WHAT TO DO: Look for the word "header" in the data below, and copy every line that holds it.

PROVIDED DATA:
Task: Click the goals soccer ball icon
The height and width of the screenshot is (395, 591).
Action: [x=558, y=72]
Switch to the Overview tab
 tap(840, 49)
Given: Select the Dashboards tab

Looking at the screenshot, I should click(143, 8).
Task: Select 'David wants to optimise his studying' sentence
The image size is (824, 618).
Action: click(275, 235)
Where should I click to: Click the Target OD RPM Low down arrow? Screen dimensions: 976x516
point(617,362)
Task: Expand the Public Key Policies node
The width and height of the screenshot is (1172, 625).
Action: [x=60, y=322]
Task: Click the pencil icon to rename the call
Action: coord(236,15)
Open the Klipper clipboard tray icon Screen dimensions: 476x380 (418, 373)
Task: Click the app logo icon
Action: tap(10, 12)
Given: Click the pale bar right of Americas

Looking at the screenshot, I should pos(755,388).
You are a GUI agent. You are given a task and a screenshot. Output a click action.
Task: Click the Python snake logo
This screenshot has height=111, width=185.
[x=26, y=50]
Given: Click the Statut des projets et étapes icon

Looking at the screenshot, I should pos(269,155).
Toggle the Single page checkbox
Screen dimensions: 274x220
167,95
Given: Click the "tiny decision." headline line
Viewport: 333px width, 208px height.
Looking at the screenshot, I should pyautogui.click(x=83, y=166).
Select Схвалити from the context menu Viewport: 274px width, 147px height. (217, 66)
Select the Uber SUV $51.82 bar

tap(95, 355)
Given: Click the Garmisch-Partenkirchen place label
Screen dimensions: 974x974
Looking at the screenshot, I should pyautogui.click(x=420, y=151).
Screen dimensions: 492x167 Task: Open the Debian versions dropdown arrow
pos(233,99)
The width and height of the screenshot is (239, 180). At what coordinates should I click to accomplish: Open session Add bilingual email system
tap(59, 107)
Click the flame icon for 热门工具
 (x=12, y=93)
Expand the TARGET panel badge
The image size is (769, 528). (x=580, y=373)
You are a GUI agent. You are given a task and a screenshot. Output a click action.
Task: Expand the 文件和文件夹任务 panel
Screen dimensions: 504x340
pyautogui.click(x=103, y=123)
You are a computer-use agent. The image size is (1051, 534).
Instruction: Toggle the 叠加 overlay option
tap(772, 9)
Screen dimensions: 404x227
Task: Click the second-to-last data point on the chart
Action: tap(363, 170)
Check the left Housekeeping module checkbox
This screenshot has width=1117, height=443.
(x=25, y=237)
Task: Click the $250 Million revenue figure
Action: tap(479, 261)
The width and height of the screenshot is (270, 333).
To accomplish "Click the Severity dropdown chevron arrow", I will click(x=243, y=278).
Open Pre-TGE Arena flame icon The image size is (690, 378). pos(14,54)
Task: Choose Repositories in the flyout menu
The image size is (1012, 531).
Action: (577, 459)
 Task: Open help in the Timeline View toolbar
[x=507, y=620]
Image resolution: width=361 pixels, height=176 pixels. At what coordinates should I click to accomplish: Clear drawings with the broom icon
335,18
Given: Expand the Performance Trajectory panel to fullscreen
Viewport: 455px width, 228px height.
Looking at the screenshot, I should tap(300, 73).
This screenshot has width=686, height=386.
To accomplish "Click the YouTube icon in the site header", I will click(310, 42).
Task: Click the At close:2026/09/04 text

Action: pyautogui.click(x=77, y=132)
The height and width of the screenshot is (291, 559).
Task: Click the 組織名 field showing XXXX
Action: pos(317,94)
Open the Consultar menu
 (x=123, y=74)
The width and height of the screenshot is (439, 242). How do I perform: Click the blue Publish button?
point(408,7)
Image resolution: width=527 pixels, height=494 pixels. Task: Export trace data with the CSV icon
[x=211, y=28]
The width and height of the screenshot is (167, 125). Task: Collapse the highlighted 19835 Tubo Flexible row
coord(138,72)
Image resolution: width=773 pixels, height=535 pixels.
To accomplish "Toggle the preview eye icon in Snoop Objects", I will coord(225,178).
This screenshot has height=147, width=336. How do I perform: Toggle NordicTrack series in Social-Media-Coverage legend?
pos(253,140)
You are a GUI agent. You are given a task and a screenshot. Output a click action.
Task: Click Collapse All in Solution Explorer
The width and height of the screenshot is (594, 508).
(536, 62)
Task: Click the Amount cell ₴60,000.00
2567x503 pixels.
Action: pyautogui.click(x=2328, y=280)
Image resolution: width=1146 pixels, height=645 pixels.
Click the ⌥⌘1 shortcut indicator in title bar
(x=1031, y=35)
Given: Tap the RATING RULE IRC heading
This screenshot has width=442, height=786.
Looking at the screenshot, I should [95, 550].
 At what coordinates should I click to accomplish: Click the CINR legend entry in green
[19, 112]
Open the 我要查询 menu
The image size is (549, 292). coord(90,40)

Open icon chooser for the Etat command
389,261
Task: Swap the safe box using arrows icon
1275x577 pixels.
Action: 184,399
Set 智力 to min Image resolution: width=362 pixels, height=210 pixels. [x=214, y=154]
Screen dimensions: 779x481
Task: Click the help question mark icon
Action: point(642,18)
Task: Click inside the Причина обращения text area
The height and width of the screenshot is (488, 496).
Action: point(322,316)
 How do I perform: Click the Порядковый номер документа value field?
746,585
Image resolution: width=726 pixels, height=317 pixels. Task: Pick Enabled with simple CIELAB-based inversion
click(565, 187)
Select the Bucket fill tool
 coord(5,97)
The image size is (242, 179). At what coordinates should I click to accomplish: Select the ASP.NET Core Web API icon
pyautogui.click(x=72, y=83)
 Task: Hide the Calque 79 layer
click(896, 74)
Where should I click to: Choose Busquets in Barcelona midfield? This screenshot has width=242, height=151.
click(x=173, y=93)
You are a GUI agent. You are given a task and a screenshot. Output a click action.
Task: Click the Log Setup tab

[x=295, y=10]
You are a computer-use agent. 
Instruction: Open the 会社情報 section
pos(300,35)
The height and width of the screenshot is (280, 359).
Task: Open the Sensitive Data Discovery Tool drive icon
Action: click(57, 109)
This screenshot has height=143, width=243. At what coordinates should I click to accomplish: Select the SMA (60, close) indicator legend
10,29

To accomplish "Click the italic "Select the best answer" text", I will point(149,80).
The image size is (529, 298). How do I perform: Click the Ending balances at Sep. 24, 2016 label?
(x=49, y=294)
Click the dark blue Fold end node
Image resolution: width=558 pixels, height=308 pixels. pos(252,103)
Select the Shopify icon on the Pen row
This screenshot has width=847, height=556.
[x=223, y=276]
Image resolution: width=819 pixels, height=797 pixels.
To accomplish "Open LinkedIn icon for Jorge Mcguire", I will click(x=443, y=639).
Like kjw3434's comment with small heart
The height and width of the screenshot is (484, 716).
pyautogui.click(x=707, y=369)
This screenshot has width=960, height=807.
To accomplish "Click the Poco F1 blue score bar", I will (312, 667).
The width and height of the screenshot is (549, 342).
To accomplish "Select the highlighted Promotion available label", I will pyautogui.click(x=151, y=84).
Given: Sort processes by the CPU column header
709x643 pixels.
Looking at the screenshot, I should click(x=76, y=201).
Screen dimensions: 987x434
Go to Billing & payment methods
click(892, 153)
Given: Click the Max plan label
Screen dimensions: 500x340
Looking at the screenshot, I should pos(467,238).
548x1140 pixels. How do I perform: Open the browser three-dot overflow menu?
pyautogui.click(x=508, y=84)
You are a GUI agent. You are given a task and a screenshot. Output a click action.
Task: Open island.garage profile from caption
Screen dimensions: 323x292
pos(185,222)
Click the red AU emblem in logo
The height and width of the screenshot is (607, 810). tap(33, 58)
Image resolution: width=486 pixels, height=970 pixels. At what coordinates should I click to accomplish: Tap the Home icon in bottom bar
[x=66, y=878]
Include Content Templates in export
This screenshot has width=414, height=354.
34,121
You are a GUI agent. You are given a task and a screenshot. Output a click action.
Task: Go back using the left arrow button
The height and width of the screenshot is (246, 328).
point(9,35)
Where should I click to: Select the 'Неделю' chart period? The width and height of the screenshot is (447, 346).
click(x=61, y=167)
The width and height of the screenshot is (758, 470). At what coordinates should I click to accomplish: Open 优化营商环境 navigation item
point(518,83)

EXERCISE RESULT:
To accomplish "Click the YouTube icon in the site header", I will click(310, 42).
Given: Sort processes by the CPU column header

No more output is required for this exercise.